-------- Document --------

FAT BRANDS INC, ET AL.

SETTLEMENT TERM SHEET1

 

May 18, 2026

 

THIS TERM SHEET (“TERM SHEET”) SUMMARIZES THE MATERIAL TERMS AND CONDITIONS OF A PROPOSED SETTLEMENT (“SETTLEMENT”) BY AND AMONG THE DEBTORS, THE WBS AD HOC GROUP, THE RESID NOTEHOLDERS AND THE COMMITTEE (COLLECTIVELY, THE “PARTIES”). THE SETTLEMENT IS SUBJECT TO DEFINITIVE DOCUMENTATION REASONABLY ACCEPTABLE TO THE COMMITTEE, THE RESID NOTEHOLDERS, THE DEBTORS AND THE WBS AD HOC GROUP, AND BANKRUPTCY COURT APPROVAL.

 

THIS TERM SHEET DOES NOT CONSTITUTE (NOR WILL IT BE CONSTRUED AS) AN OFFER WITH RESPECT TO ANY SECURITIES OR A SOLICITATION OF ACCEPTANCES OR REJECTIONS AS TO ANY CHAPTER 11 PLAN, IT BEING UNDERSTOOD THAT SUCH A SOLICITATION, IF ANY, WILL ONLY BE MADE IN COMPLIANCE WITH APPLICABLE PROVISIONS OF SECURITIES, BANKRUPTCY, INSOLVENCY, AND/OR OTHER APPLICABLE LAWS.

 

Term   General Description
General   The Parties agree to the terms of the Settlement set forth herein, which shall be (a) memorialized in the Debtors’ Chapter 11 Plan and other definitive documentation reasonably acceptable to the Committee, the Debtors, the Resid Noteholders and the WBS Ad Hoc Group and (b) subject to approval by the Court of the 9019 Order (as defined below) and confirmation of the Debtors’ Chapter 11 Plan; provided that the Committee shall not object to any relief sought at the hearing in respect of the sale of substantially all of the Debtors’ assets (the “Sale Hearing”) and final approval of the DIP Facility (the “Final DIP Hearing”).
       
    The orders approving the Sales (the “Sale Orders”) and the DIP Facility (the “DIP Order”) shall make express reference to the terms of this Settlement and commit the WBS Ad Hoc Group (or NewCos (as defined below)) to fund the Funding Amount (as defined below), as set forth herein.

-------- Supplied material --------

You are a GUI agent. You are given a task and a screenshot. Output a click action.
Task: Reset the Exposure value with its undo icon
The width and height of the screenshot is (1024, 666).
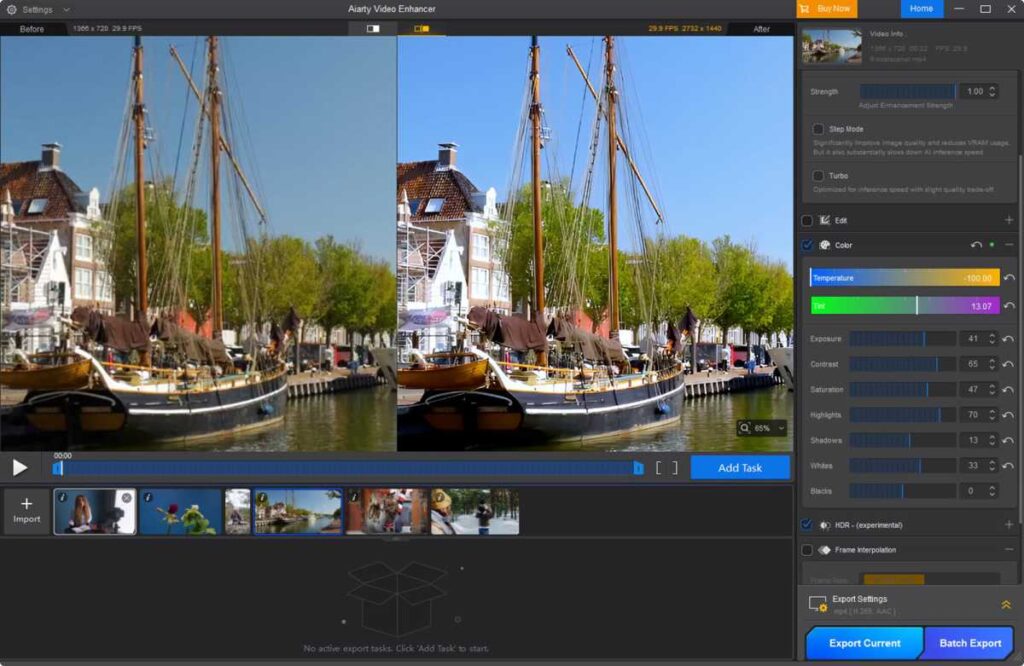[x=1006, y=339]
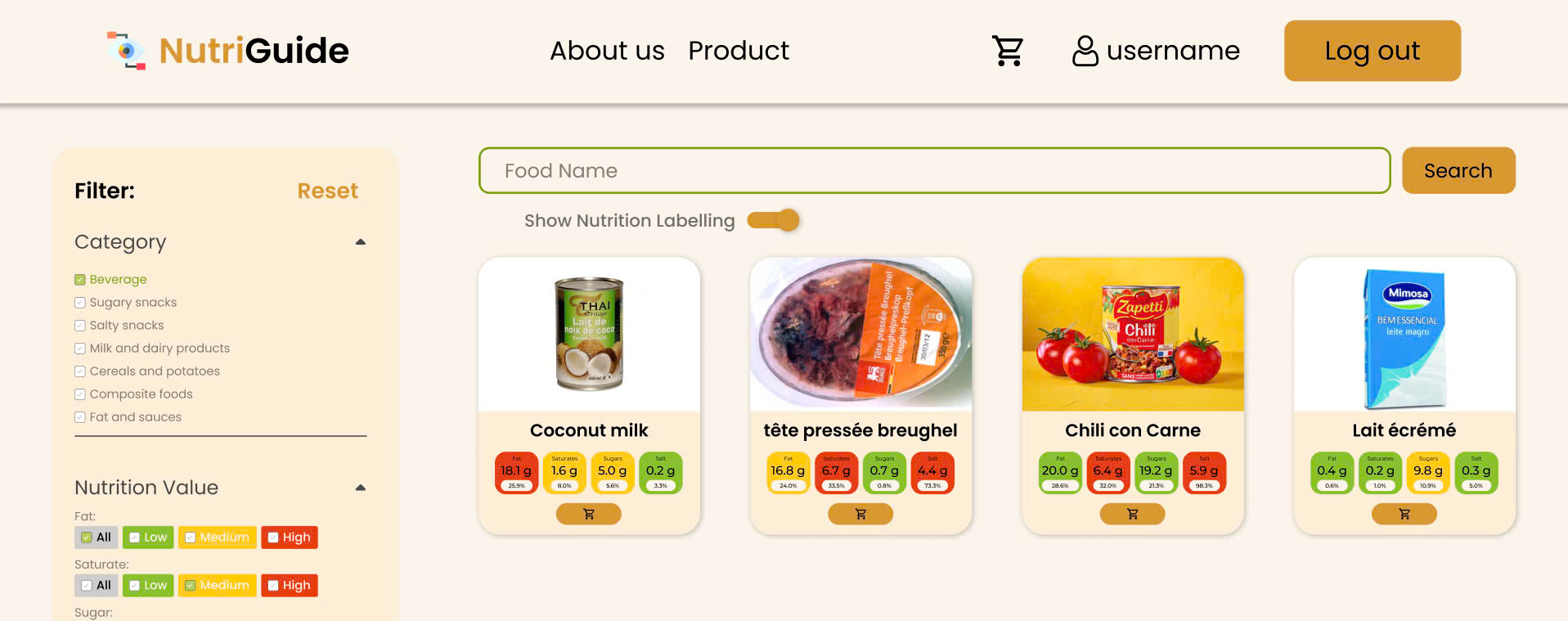Navigate to the Product page
1568x621 pixels.
pyautogui.click(x=738, y=50)
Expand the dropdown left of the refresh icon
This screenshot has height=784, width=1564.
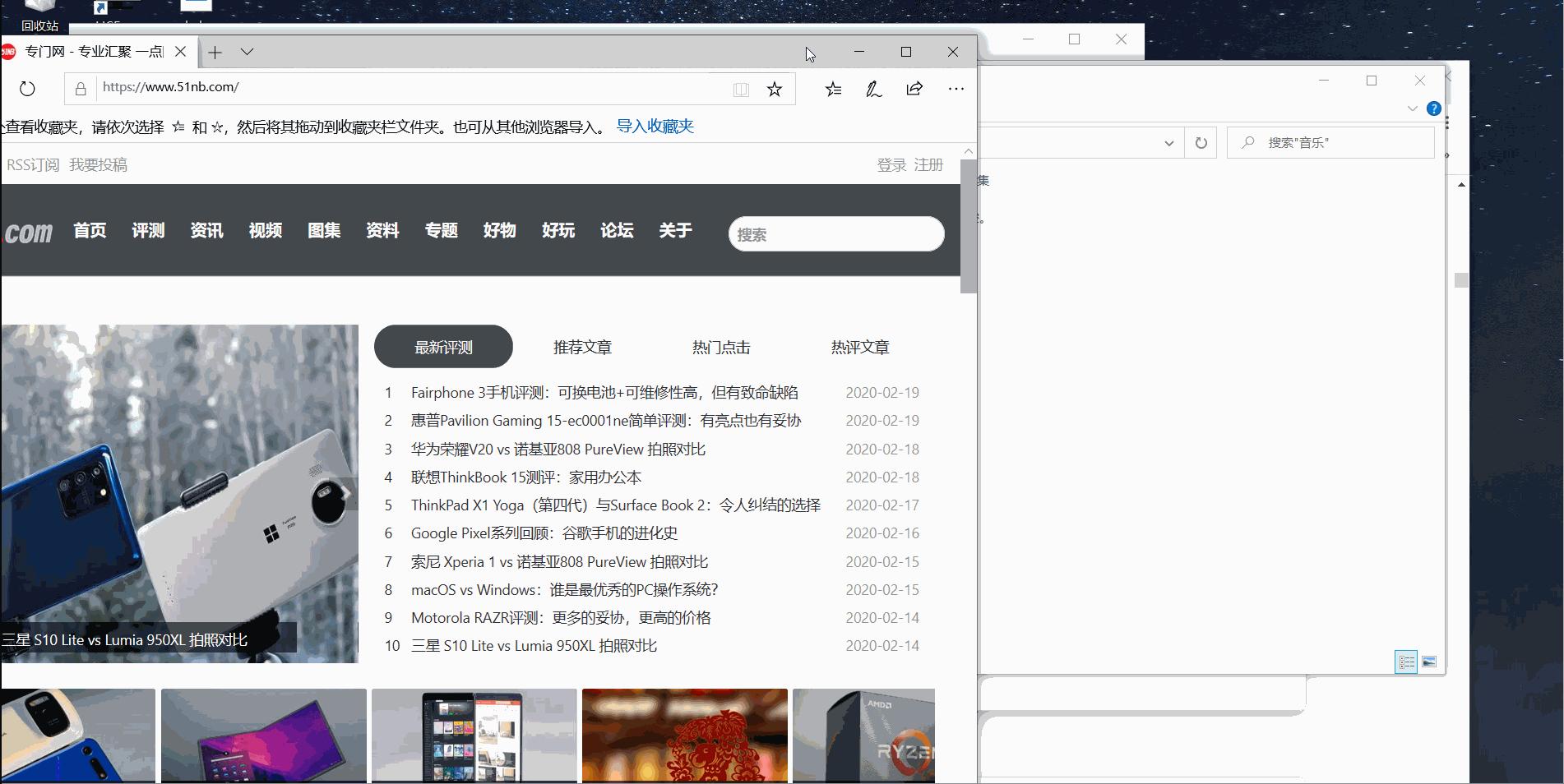[x=1170, y=142]
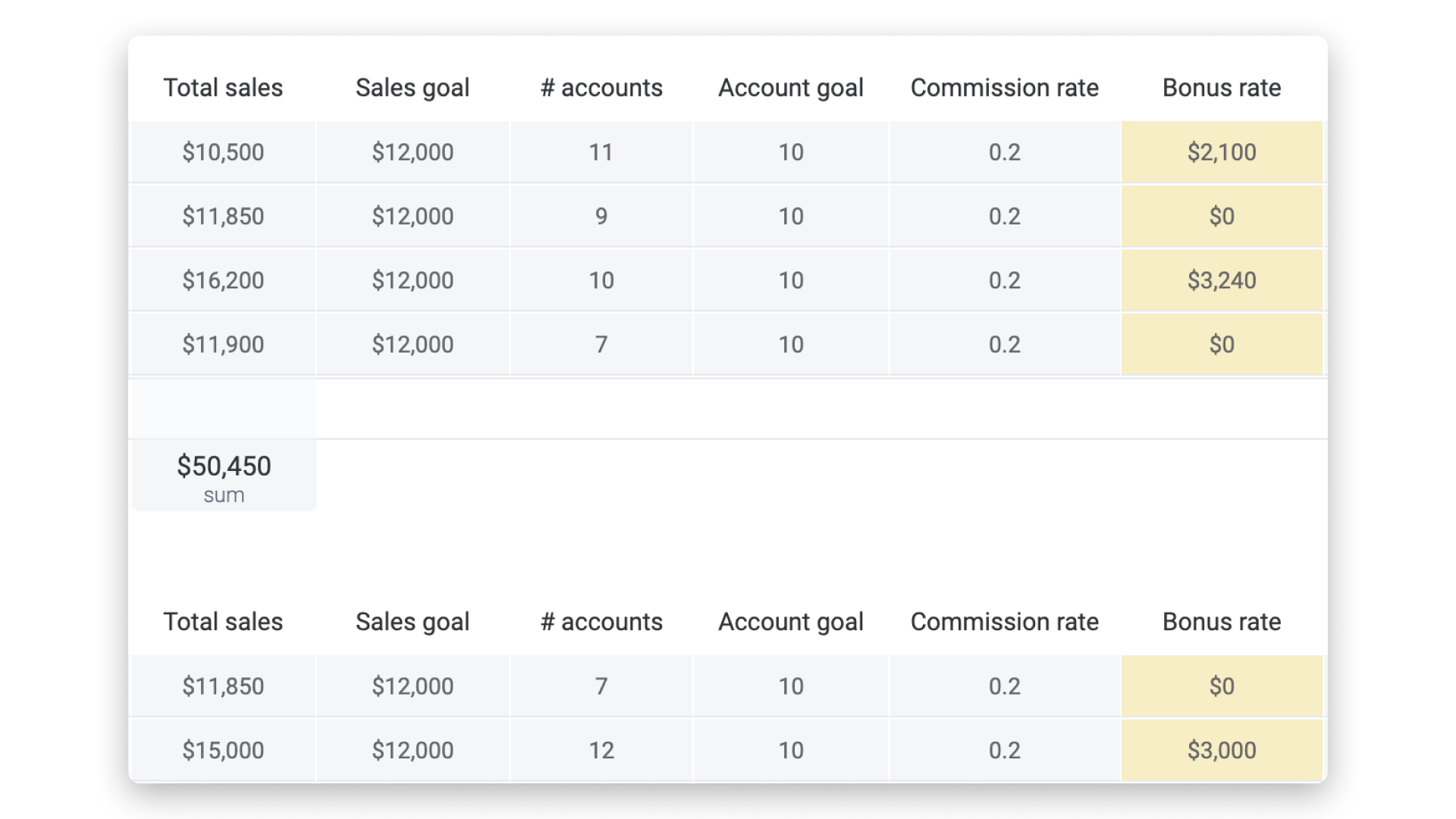The width and height of the screenshot is (1456, 819).
Task: Click the $3,000 bonus rate cell
Action: 1222,750
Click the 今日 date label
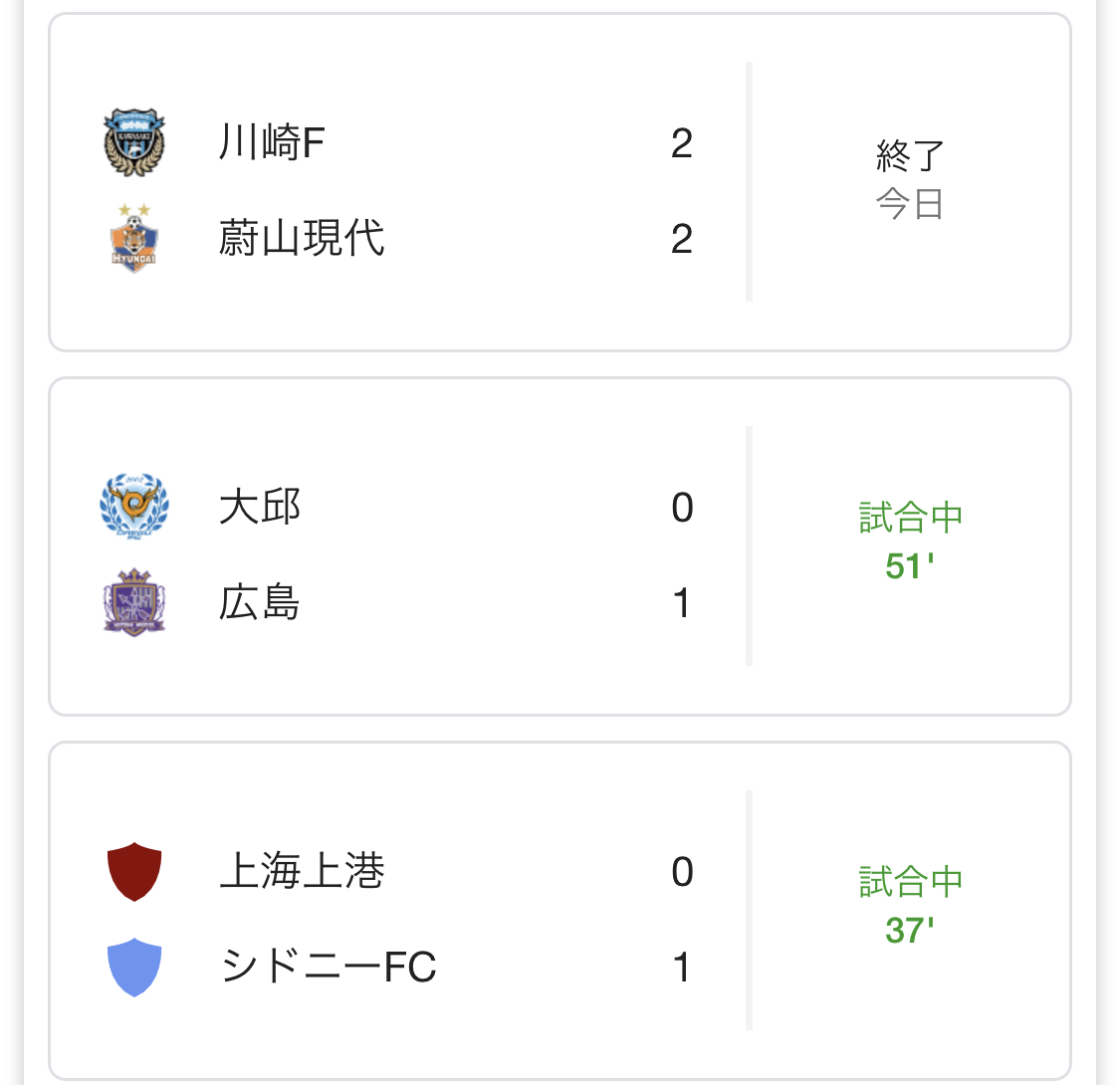This screenshot has height=1085, width=1120. click(x=910, y=204)
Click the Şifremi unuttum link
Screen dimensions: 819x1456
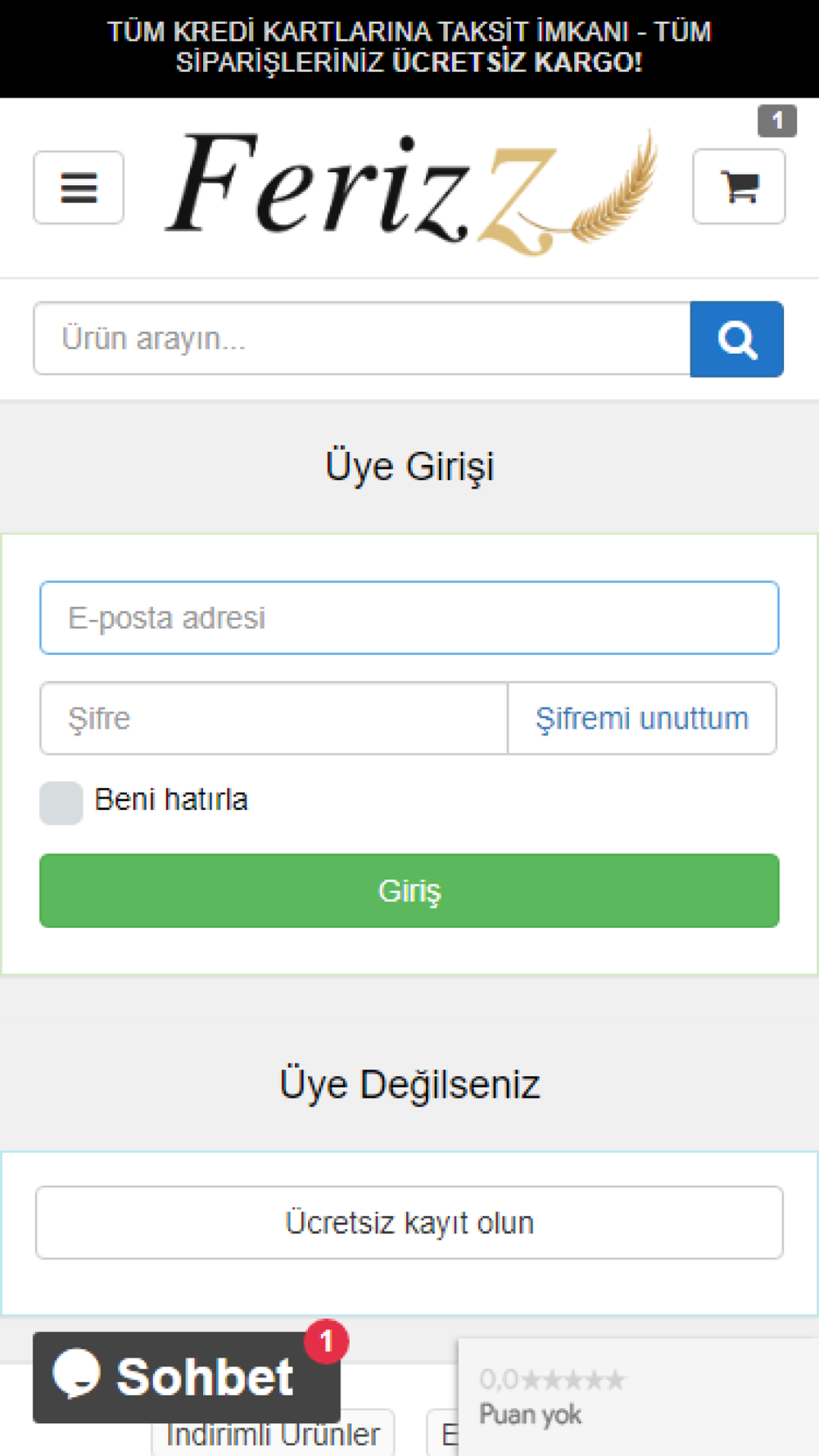tap(642, 718)
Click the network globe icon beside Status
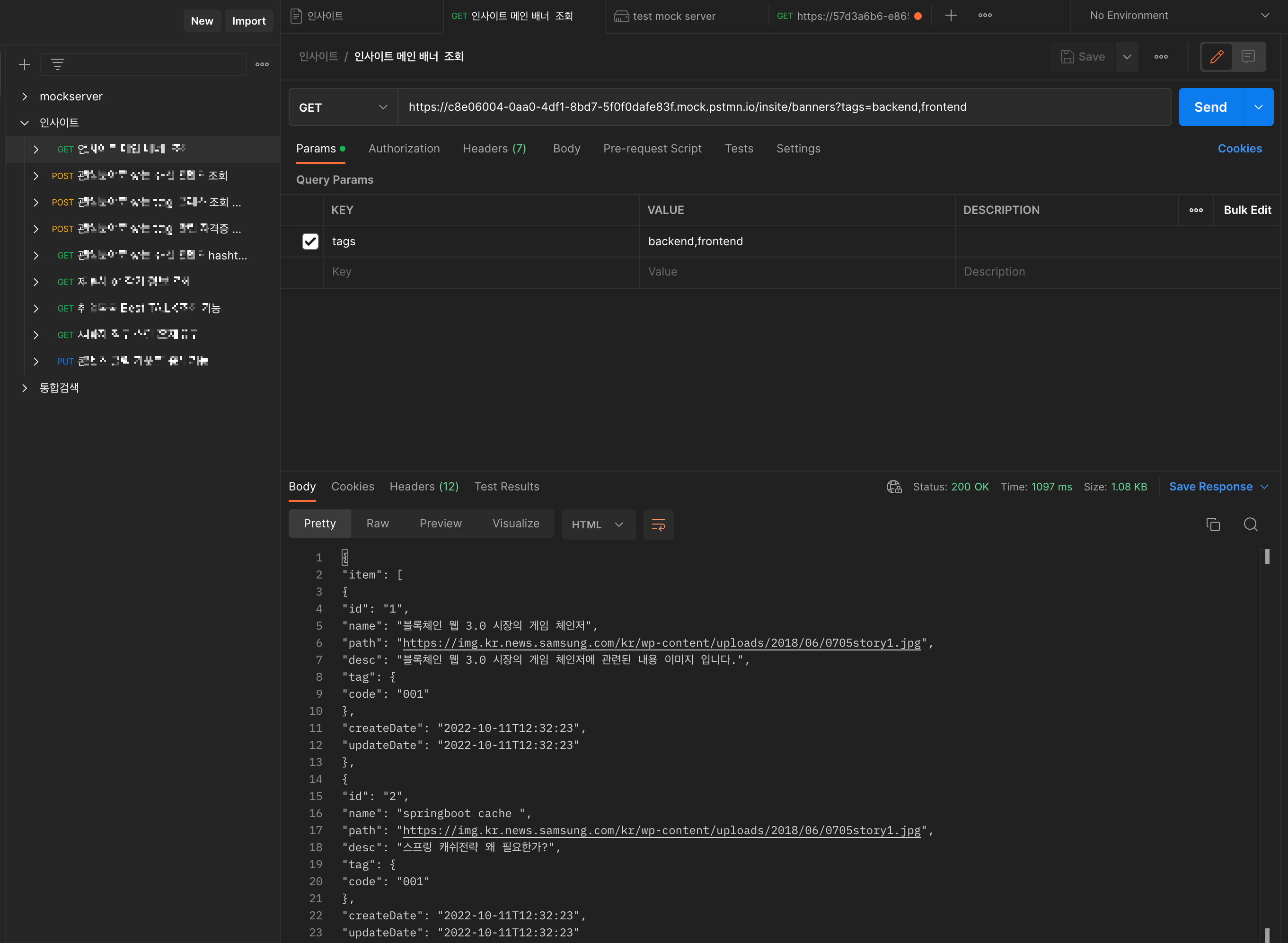1288x943 pixels. coord(894,486)
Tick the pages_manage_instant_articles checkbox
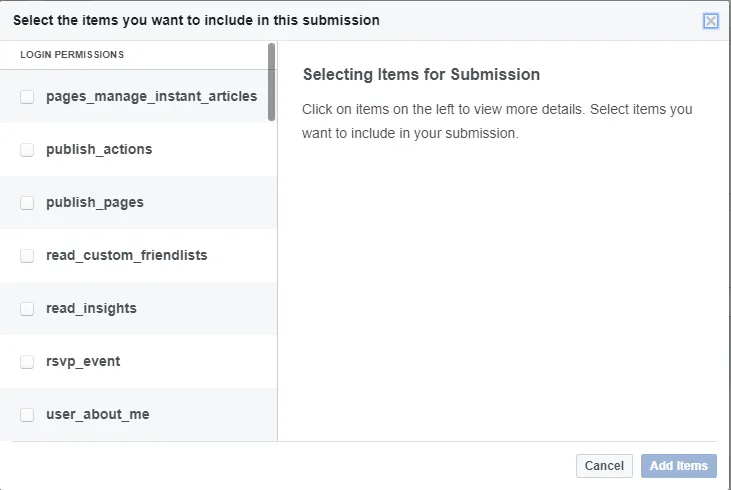 tap(27, 97)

--------

#### Tasks to perform
a) Please repeat the settlement term sheet word for word, everything from "FAT BRANDS INC, ET" down to "BANKRUPTCY COURT APPROVAL.".
b) Write what comes next in the settlement term sheet, starting after its final sentence.

#### Answers to the tasks
a)
FAT BRANDS INC, ET AL.

SETTLEMENT TERM SHEET1

 

May 18, 2026

 

THIS TERM SHEET (“TERM SHEET”) SUMMARIZES THE MATERIAL TERMS AND CONDITIONS OF A PROPOSED SETTLEMENT (“SETTLEMENT”) BY AND AMONG THE DEBTORS, THE WBS AD HOC GROUP, THE RESID NOTEHOLDERS AND THE COMMITTEE (COLLECTIVELY, THE “PARTIES”). THE SETTLEMENT IS SUBJECT TO DEFINITIVE DOCUMENTATION REASONABLY ACCEPTABLE TO THE COMMITTEE, THE RESID NOTEHOLDERS, THE DEBTORS AND THE WBS AD HOC GROUP, AND BANKRUPTCY COURT APPROVAL.

b)
       
    As conditions precedent to consummation of the Credit Bids (a) the Bankruptcy Court shall have entered the 9019 Order (as defined below); (b) the WBS Ad Hoc Group shall cause the NewCos to fund the Funding Amount (each as defined below) into a segregated account to be used in accordance with the Wind-Down Budget; and (c) all amounts that have been invoiced by the Prepetition Trustees and DIP Agent (including their respective counsel) as of the date hereof in the amount set forth in the Wind-Down Budget shall have been paid in full by the Debtors.

 

 

1 Each capitalized term that is not defined herein shall have the meaning ascribed to such term in the Second Interim Order (I) authorizing the Debtors to Use Cash Collateral and Obtain Secured Postpetition Financing; (II) Granting Liens and Superpriority Administrative Claims; (III) Providing Adequate Protections; (IV) Scheduling a Final Hearing; and (V) Granting Related Relief [Docket No. 564] (the “Second Interim DIP Order”).

 

 

 

 

Term   General Description
9019 Motion   Prior to the Sale Hearing and the Final DIP Hearing, the Debtors shall file an emergency motion pursuant to Federal Rule of Bankruptcy Procedure 9019 seeking entry of an order approving this Settlement (the “9019 Order”) by no later than May 19, 2026; provided that the Debtors, the Committee and the WBS Ad Hoc Group shall use commercially reasonable efforts to file the motion seeking the 9019 Order as soon as reasonably practicable.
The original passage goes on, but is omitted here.